● **Problem statement**: Copy the lupus abstract from "Lupus. 2009;18(7):661-6." up to and including "University of Korea.", swapping "fungal" for "mycotic".

● **Passage**:
Lupus. 2009;18(7):661-6.


Invasive fungal infections in patients with systemic lupus erythematosus: experience from affiliated hospitals of Catholic University of Korea.


Kim HJ, Park YJ, Kim WU, Park SH, Cho CS. Division of Rheumatology, Department of Internal Medicine, 1St. Mary's Hospital.



The purpose of study was to determine the nature, outcomes and associated risk factors of invasive fungal infection (IFI) in patients with systemic lupus erythematosus (SLE), and compare the incidence of IFI in patients with rheumatoid arthritis (RA). A total of 1155 patients with SLE and 2004 patients with RA were retrospectively reviewed between 1992 and 2007. Twelve cases of IFI patients were identified in SLE patients (6 Aspergillus spp.; 5 Cryptococcus spp.; 1 Candida spp.). The incidence of IFI was significantly higher in patients with SLE than RA (1.04 vs. 0.15%). Among 12 patients with SLE, 10 had high Systemic Lupus Erythematosus Disease Activity Index (SLEDAI) scores (>/=8). The most commonly involved organ was the lung (n = 6), followed by the meninges (n = 4). Most of SLE patients with IFI (91.7%) had taken steroids prior to IFI. Three SLE patients resulted in death. Notably, these patients were all infected with Aspergillus spp. The mortality was associated with the presence of leukopenia, high anti-DNA antibodies and high SLEDAI. Collectively, IFI is more common in patients with SLE than in patients with RA. High disease activity in patients with SLE might contribute to increased risk of IFI. In addition, mortality was associated with aspergillus infection, leukopenia and high anti-DNA antibodies.

● **Data provided**:
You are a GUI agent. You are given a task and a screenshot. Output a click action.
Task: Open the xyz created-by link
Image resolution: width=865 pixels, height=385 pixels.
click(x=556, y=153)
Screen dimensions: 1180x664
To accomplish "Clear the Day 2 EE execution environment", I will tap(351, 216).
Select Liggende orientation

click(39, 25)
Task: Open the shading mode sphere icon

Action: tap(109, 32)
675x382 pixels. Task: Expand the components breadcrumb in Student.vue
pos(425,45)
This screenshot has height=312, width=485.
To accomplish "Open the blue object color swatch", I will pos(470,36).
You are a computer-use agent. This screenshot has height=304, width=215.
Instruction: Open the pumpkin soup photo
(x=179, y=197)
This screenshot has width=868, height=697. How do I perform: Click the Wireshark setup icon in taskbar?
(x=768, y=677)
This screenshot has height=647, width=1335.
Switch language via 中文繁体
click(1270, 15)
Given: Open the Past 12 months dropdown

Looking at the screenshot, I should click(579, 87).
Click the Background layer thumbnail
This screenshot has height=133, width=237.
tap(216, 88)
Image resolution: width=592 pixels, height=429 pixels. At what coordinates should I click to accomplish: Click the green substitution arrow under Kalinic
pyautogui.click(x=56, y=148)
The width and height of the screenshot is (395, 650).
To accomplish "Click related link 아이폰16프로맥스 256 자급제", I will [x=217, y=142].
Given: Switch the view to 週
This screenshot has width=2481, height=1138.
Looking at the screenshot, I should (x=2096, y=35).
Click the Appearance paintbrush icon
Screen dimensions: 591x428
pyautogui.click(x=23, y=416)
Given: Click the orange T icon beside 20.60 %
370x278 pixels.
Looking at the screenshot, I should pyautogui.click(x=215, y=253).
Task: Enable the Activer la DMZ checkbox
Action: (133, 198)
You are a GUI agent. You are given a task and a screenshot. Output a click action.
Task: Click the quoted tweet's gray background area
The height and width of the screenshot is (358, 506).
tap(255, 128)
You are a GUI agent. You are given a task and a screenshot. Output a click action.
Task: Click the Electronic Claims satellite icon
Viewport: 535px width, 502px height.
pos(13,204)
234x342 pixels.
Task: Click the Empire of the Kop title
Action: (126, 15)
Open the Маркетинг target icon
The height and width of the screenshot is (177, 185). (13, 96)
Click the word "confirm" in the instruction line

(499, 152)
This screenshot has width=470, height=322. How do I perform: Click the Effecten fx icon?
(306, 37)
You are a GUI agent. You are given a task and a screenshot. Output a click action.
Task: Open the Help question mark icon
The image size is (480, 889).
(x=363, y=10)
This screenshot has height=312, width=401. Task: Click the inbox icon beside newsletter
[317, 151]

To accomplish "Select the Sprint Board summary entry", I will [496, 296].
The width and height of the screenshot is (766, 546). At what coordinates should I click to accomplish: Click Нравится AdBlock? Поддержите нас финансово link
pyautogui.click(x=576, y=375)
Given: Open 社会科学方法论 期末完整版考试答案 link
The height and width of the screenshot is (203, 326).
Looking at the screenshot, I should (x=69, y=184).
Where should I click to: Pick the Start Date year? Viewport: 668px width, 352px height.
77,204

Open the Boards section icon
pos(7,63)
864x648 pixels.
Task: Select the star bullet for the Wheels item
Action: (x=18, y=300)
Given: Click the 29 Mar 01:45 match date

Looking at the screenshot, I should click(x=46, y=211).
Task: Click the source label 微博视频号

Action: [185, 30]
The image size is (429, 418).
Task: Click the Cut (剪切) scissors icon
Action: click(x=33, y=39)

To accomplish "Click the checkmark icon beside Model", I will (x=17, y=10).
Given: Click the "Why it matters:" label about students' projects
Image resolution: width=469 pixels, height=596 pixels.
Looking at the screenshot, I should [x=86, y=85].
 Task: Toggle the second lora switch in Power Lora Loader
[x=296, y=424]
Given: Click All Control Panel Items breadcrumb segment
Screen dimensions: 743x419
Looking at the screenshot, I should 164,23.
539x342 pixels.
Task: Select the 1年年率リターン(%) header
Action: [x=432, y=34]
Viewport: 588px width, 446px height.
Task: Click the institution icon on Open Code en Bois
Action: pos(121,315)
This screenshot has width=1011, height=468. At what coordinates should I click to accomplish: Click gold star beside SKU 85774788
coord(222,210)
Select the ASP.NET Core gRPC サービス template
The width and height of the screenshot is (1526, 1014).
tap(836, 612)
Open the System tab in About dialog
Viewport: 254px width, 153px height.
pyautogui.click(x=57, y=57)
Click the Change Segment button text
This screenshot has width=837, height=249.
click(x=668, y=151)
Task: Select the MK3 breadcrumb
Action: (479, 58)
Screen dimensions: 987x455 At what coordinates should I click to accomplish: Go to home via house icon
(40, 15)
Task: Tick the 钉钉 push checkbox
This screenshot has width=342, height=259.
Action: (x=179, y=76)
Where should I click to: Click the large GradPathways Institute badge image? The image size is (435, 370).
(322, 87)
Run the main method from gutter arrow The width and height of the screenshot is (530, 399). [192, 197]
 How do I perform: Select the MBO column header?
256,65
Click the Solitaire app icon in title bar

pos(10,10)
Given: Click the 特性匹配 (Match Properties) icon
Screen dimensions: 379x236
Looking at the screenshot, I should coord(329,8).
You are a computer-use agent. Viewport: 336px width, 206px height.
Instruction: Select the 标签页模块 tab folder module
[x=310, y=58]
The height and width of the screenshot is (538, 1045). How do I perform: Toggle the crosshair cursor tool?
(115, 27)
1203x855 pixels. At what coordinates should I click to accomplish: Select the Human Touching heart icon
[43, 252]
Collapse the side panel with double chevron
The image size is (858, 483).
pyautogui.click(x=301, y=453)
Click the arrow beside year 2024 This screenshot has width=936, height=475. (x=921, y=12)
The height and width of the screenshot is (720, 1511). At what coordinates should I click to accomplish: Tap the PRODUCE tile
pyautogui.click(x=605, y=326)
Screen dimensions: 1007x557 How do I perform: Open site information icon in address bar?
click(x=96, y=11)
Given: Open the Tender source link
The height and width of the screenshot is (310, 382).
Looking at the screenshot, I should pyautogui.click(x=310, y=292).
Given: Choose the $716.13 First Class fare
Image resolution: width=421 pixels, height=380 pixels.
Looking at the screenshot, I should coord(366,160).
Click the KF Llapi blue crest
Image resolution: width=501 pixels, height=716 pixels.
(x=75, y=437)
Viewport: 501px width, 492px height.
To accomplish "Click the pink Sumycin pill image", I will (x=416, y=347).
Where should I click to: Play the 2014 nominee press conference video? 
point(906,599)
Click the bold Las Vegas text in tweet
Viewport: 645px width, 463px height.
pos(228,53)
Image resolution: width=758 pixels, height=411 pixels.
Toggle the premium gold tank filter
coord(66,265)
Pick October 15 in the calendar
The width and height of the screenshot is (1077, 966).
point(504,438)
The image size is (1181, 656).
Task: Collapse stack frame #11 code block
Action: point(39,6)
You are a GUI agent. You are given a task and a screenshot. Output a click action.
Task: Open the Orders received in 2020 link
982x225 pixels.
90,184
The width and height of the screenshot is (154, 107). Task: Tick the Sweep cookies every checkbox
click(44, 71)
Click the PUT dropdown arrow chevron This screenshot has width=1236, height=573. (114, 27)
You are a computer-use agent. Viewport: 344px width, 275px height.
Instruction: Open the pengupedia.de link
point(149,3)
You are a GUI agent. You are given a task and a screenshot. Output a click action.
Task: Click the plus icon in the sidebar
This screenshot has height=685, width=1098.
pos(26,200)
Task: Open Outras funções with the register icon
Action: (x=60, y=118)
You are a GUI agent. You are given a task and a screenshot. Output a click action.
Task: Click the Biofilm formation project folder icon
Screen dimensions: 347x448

● **Exercise response**:
Lupus. 2009;18(7):661-6.


Invasive mycotic infections in patients with systemic lupus erythematosus: experience from affiliated hospitals of Catholic University of Korea.